_TEXT SEGMENT:_
────
Chicken Man kills himself after government officials seize his land

For nearly four years, Andrew Wordes fought Roswell, Georgia, over the right to keep chickens on his own one-acre property.

On March 26, 2012, as marshals arrived to forcibly evict him, Wordes died inside that home — by his own hand, in a final act of defiance against the city that spent years grinding him down.

A 53-year-old man lost his life in the house he’d lived in for thirteen years because the City of Roswell would not stop coming after him.

The Truth is:

This started over chickens. It ended with Andrew Wordes dead on Alpine Drive. And in between, a city government spent the better part of four years making sure of it.

The Man Who Just Wanted to Keep Some Chickens

Wordes had lived in his two-story home on Alpine Drive for about 13 years. In 2005, he started raising poultry — nothing exotic, just chickens, the kind of thing homesteaders and off-grid-minded people have done for generations. For a few years nobody cared. He had a handful of birds, his neighbors didn’t blink, and life went on.

Then the flock grew. More chickens. Roosters crowing at dawn. Eventually pigs, goats, dogs. By 2009, complaints were pouring in, and Roswell Code Enforcement cited him for violating the city’s livestock ordinance.
────
In the article about Andrew Wordes and his chickens, in what year did he start raising poultry?
────
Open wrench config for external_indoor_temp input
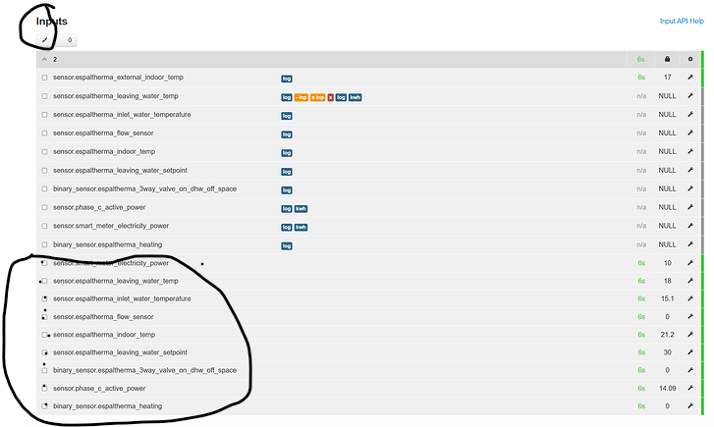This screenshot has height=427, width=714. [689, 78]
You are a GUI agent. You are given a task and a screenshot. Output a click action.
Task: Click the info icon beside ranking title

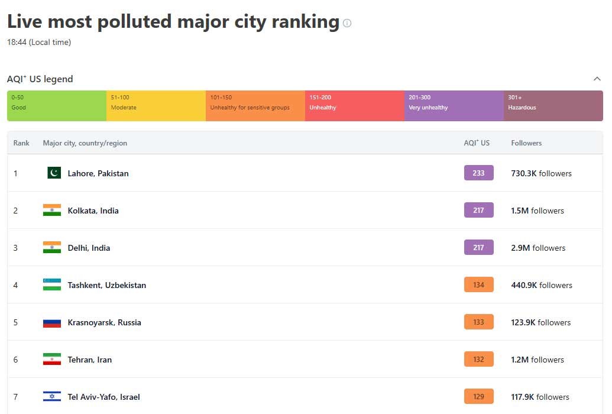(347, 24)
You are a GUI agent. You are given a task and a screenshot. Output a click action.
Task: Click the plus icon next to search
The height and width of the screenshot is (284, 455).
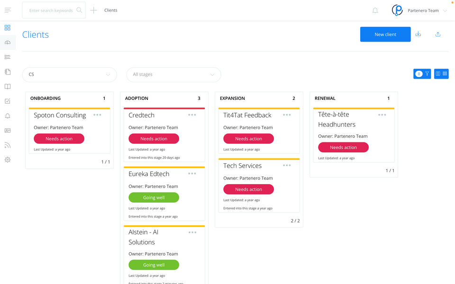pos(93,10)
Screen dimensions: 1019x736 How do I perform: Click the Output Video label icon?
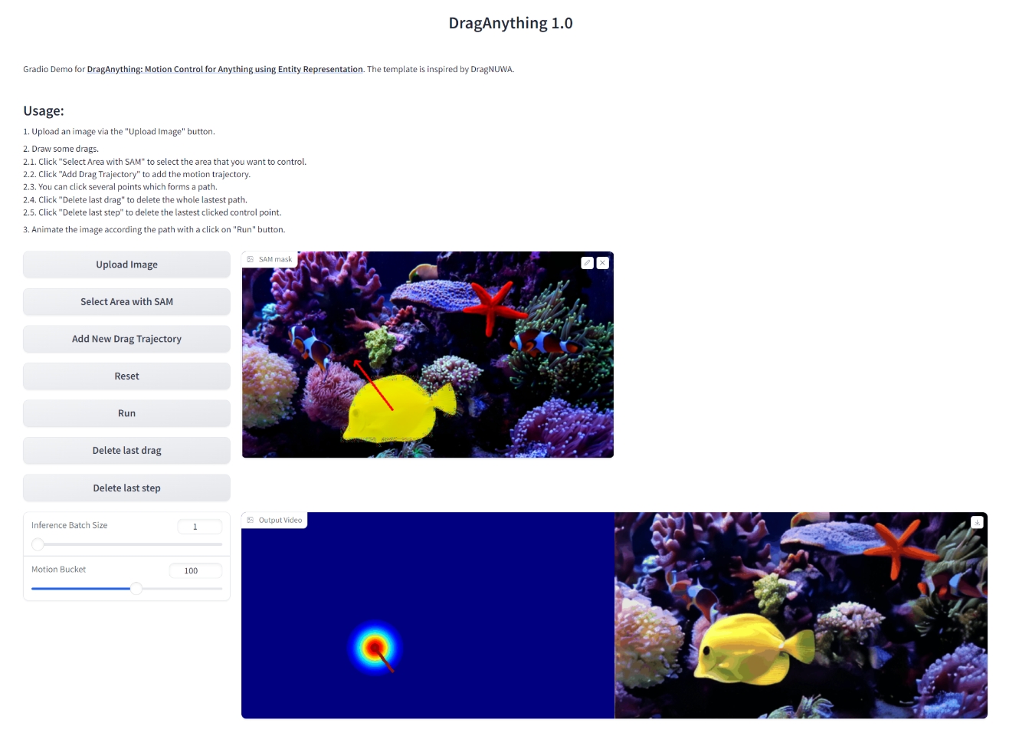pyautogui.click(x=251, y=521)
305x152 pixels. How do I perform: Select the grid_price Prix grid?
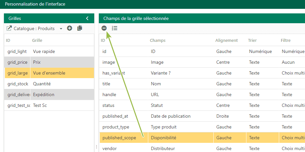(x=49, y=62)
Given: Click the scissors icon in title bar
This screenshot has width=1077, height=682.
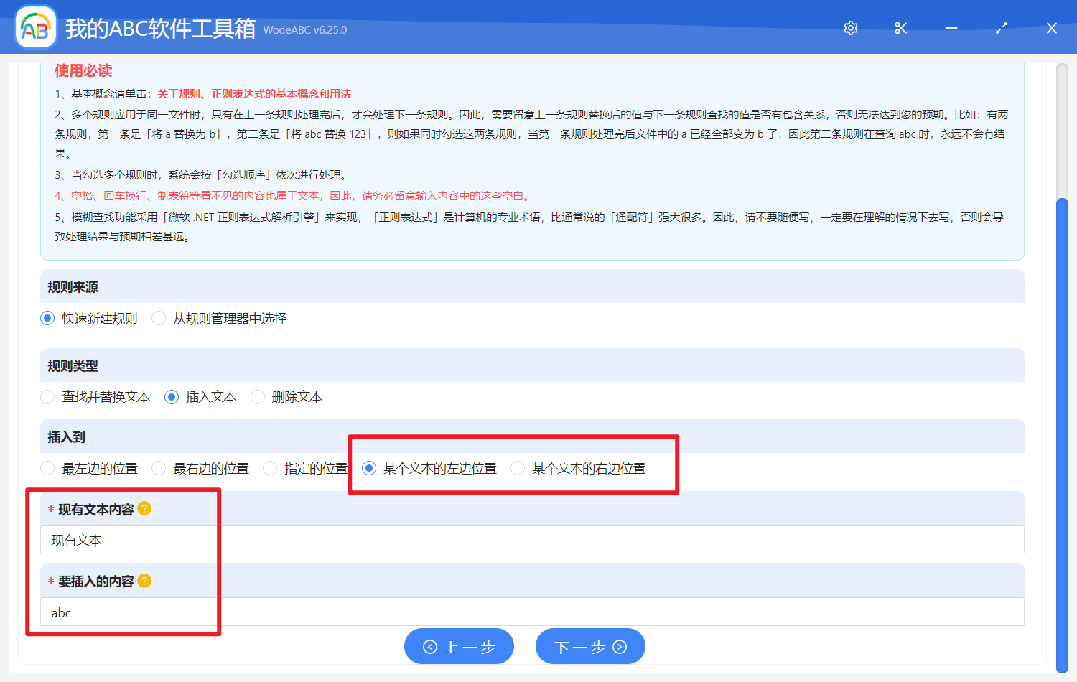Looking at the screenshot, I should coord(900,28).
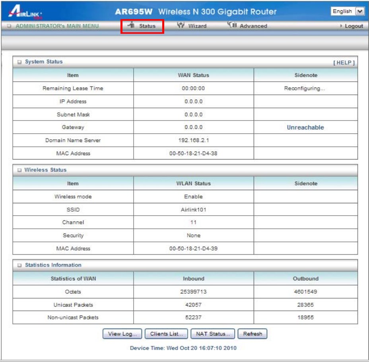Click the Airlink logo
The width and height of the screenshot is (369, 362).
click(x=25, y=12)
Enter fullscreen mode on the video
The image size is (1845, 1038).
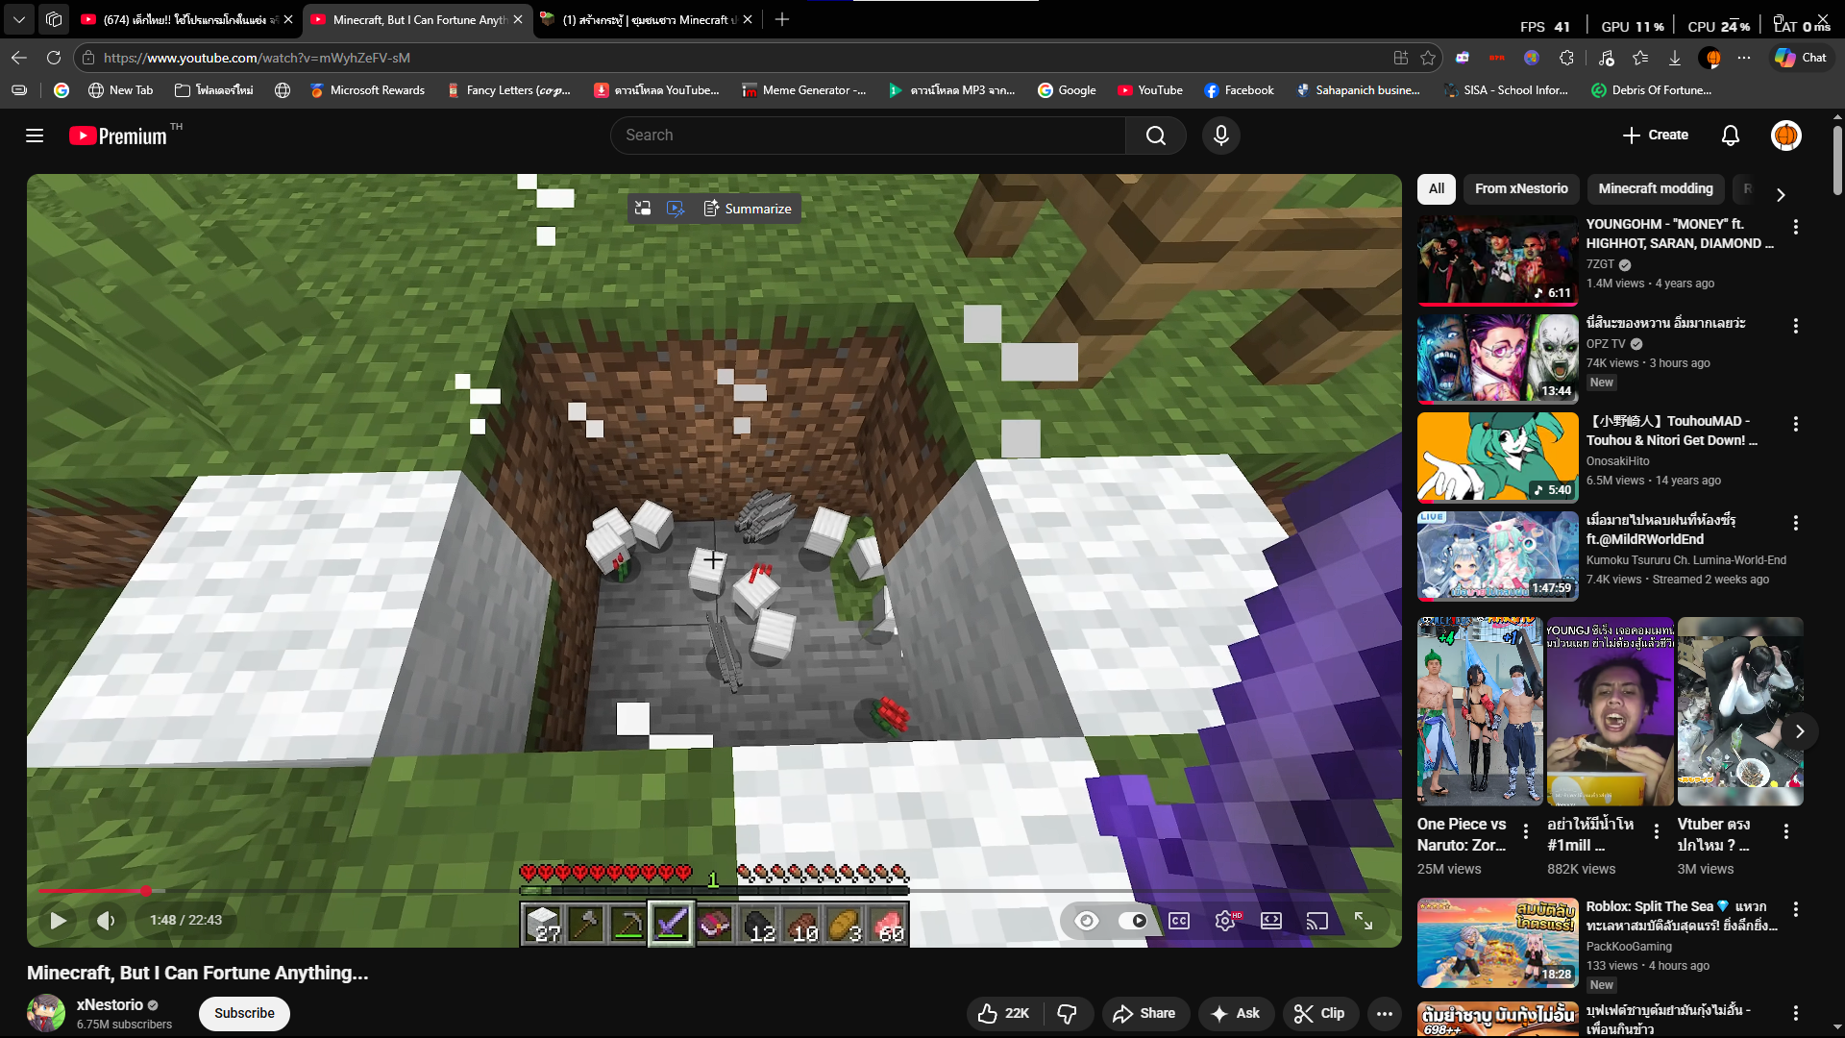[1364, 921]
────
_WRITTEN ANSWER:_ 2005